Fixed by always disable interrupt ahead of synchronize_irq.
Closes: https://gitlab.freedesktop.org/drm/i915/kernel/-/issues/13454
Fixes: 26705e20752a ("drm/i915: Support for GuC interrupts")
Fixes: 54c52a841250 ("drm/i915/guc: Correctly handle GuC interrupts on
Gen11")
Fixes: 2ae096872a2c ("drm/i915/pxp: Implement PXP irq handler")
Fixes: 3e7abf814193 ("drm/i915: Extract GT render power state
management")
Signed-off-by: Zhanjun Dong <zhanjun.dong@xxxxxxxxx>
---
Cc: Alan Previn <alan.previn.teres.alexis@xxxxxxxxx>
Cc: Daniele Ceraolo Spurio <daniele.ceraolospurio@xxxxxxxxx>
Cc: Rodrigo Vivi <rodrigo.vivi@xxxxxxxxx>
Cc: Michal Wajdeczko <michal.wajdeczko@xxxxxxxxx>
Cc: Andi Shyti <andi.shyti@xxxxxxxxx>
---
drivers/gpu/drm/i915/gt/intel_rps.c | 3 +--
drivers/gpu/drm/i915/gt/uc/intel_guc.c | 4 ++--
drivers/gpu/drm/i915/pxp/intel_pxp_irq.c | 2 +-
3 files changed, 4 insertions(+), 5 deletions(-)

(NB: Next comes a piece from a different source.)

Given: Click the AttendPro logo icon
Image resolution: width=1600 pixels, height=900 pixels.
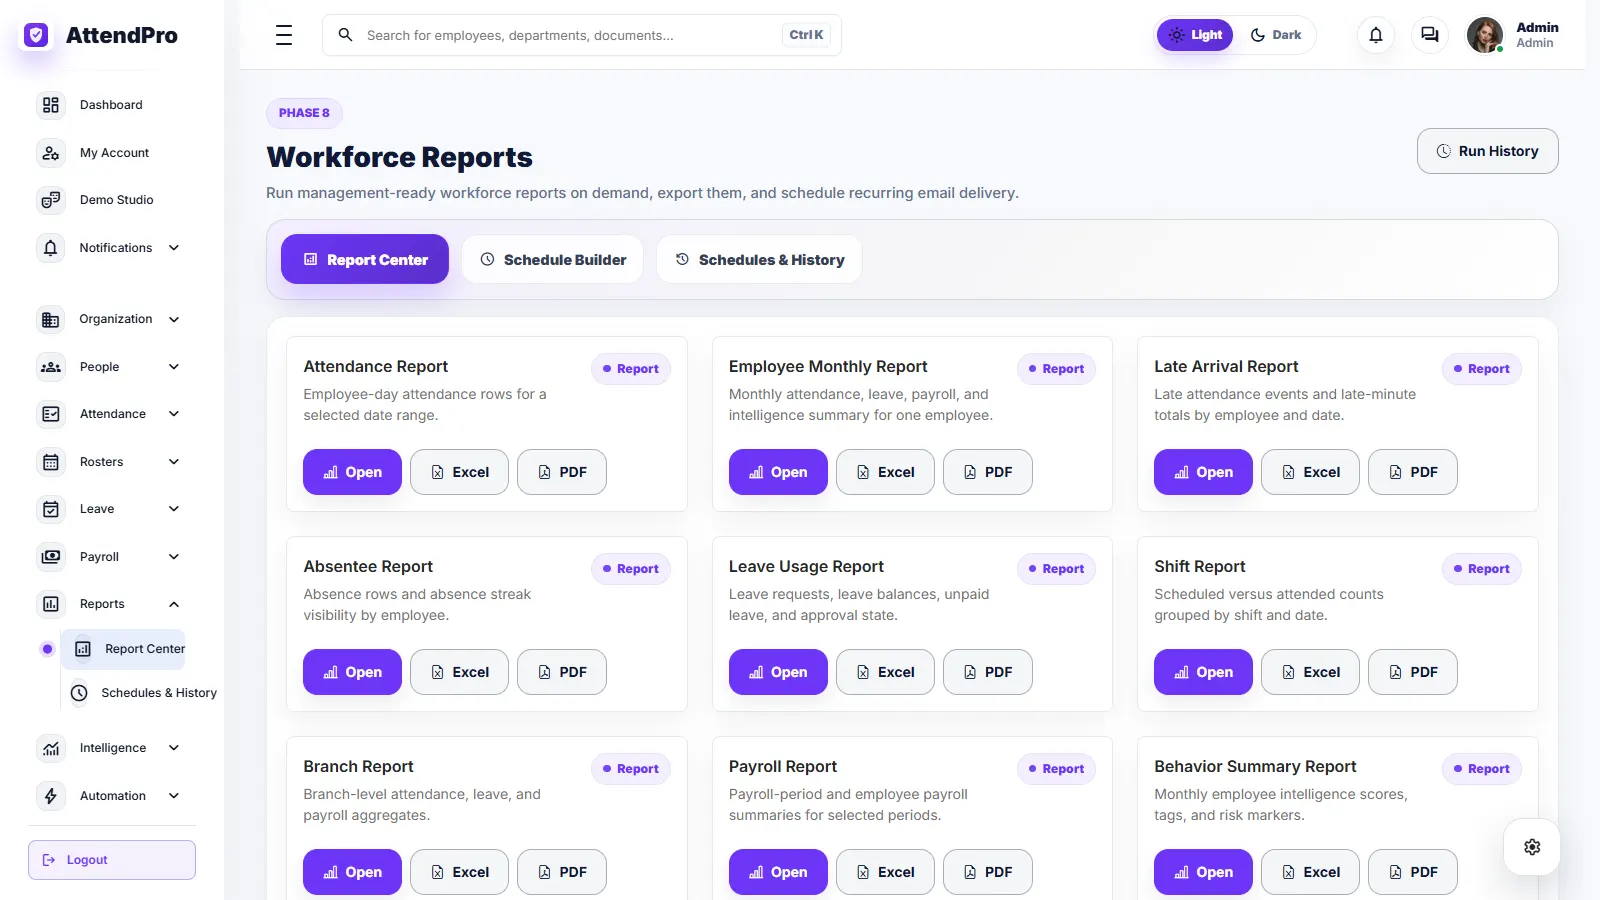Looking at the screenshot, I should tap(37, 35).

diff --git a/drivers/gpu/drm/i915/gt/intel_rps.c b/drivers/gpu/drm/
i915/gt/intel_rps.c
index fa304ea088e4..0fe7a8d7f460 100644
--- a/drivers/gpu/drm/i915/gt/intel_rps.c
+++ b/drivers/gpu/drm/i915/gt/intel_rps.c
@@ -244,8 +244,8 @@ static void rps_disable_interrupts(struct
intel_rps *rps)
gen6_gt_pm_disable_irq(gt, GEN6_PM_RPS_EVENTS);
spin_unlock_irq(gt->irq_lock);
+ rps_reset_interrupts(rps);
intel_synchronize_irq(gt->i915);
I don't think this is an issue, because we set the irq mask in
gen6_gt_pm_disable_irq, so there is no chance of getting any new
interrupts after that. Not saying that we shouldn't do the re-order, but
we don't need a fixes tag for this.
Good point, the interrupt already disabled by gen6_gt_pm_disable_irq,
the rps_reset_interrupts is just clear interrupt bits, so no risk here,
therefor no issue at all.
Anyway, re-order is still a good practice, the interrupt bits set/and
clear is all about the interrupt bits, these 2 actions could be consider
logically tight relationship, the intel_synchronize_irq considered to be
the next step.
So fixes tag should be removed. As not an issue fix, this work could be
done separately.
-
/*
* Now that we will not be generating any more work, flush any
* outstanding tasks. As we are called on the RPS idle path,
@@ -254,7 +254,6 @@ static void rps_disable_interrupts(struct
intel_rps *rps)
*/
cancel_work_sync(&rps->work);
- rps_reset_interrupts(rps);
GT_TRACE(gt, "interrupts:off\n");
}
diff --git a/drivers/gpu/drm/i915/gt/uc/intel_guc.c b/drivers/gpu/drm/
i915/gt/uc/intel_guc.c
index 5949ff0b0161..3e7b2c6cdca4 100644
--- a/drivers/gpu/drm/i915/gt/uc/intel_guc.c
+++ b/drivers/gpu/drm/i915/gt/uc/intel_guc.c
@@ -116,9 +116,9 @@ static void gen9_disable_guc_interrupts(struct
intel_guc *guc)
gen6_gt_pm_disable_irq(gt, gt->pm_guc_events);
spin_unlock_irq(gt->irq_lock);
- intel_synchronize_irq(gt->i915);
gen9_reset_guc_interrupts(guc);
+ intel_synchronize_irq(gt->i915);
Same as above with gen6_gt_pm_disable_irq
}
static bool __gen11_reset_guc_interrupts(struct intel_gt *gt)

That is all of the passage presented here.